American business has a long, quotable history of hucksterism, from P.T. Barnum (“There’s a sucker born every minute”) to Leona Helmsley (“Only the little people pay taxes”).

In the 19th century, snake oil salesmen roamed the hinterland, selling feckless potions to unsuspecting bumpkins. Oklahoma was settled by cheaters – the “Sooners,” who jumped the line to nab the best land.

In the early 20th, robber barons cornered markets and fought government trust-busting. In the 1980s, junk bonds, leveraged buyouts, and hostile takeovers were madcap innovations in American capitalism – before some of their shadier practitioners were locked up.
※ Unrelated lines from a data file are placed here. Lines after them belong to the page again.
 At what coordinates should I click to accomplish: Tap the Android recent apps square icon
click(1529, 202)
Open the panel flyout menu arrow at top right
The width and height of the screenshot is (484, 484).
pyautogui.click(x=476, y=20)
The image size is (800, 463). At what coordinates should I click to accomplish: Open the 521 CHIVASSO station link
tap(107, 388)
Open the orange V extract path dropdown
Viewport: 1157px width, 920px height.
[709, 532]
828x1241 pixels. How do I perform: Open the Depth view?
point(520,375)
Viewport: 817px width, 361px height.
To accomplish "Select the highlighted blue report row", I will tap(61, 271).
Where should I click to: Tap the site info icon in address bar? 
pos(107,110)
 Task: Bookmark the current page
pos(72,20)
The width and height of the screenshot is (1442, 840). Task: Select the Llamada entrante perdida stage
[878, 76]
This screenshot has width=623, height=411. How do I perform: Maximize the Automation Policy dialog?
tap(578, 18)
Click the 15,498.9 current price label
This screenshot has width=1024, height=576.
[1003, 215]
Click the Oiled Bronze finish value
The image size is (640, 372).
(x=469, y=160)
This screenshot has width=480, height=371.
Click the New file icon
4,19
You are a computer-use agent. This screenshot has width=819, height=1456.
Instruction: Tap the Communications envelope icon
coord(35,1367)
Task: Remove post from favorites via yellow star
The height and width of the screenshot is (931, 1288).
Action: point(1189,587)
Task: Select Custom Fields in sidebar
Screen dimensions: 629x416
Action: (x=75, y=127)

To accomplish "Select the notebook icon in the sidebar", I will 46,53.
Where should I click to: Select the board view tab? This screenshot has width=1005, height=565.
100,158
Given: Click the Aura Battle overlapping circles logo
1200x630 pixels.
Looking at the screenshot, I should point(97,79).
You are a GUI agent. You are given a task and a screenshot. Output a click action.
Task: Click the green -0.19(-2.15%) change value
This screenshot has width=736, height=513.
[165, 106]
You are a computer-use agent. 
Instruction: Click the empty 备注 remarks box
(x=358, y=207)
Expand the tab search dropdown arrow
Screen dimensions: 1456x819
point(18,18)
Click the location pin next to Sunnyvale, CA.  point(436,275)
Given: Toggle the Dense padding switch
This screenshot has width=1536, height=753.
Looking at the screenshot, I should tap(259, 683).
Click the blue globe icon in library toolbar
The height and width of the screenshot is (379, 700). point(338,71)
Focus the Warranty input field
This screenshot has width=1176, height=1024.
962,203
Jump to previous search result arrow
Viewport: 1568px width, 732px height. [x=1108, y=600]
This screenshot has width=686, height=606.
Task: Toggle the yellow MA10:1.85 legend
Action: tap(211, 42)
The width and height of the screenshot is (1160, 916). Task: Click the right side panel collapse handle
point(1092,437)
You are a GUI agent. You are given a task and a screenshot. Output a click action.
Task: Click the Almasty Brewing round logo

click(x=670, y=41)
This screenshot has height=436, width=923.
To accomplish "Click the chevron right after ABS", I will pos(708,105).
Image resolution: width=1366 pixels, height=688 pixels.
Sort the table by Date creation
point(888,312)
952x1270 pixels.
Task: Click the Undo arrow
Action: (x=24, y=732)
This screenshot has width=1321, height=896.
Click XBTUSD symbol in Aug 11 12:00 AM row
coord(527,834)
Today, the pressure for business leaders to succeed has built to a white-hot intensity, says Phyllis Davis, author of “E2: Using the Power of Ethics and Etiquette in American Business.”

“The more corporate culture demands results in quarterly earnings, the more likely people will take shortcuts,” Davis says.

Ever heard the expression “cheaters never prosper?” It’s a lie. Cheaters prosper – until they get caught.

“Cheating can pay,” says Wayne Eastman, a former Manhattan assistant district attorney.

Maybe that’s why the list of recent corporate infamies runs as long as a serpent’s tail.

There’s former Enron Chief Financial Officer Andrew Fastow, who used a variety of “clandestine transactions” to mislead investors, according to prosecutors. There’s Waksal, founder of ImClone, facing up to seven years behind bars when he’s sentenced Tuesday on bank and securities fraud charges.

There’s former WorldCom CEO Bernard Ebbers, who is expected to be implicated in the company’s fraud for the first time in a report commissioned by the company. There’s Dennis Kozlowski, the Tyco tycoon who is charged with looting the firm of $600 million and bilking the State of New York out of more than $1 million in sales tax.

And that’s just the sour cream skimmed off the top of corporate America.

As for the little fish, they’re eating each other. Cheating has spread its icy tentacles to eBay, the Internet auction site. Bogus escrow accounts and other schemes have cost eBay consumers an estimated $37 million, the Federal Trade Commission reported last month.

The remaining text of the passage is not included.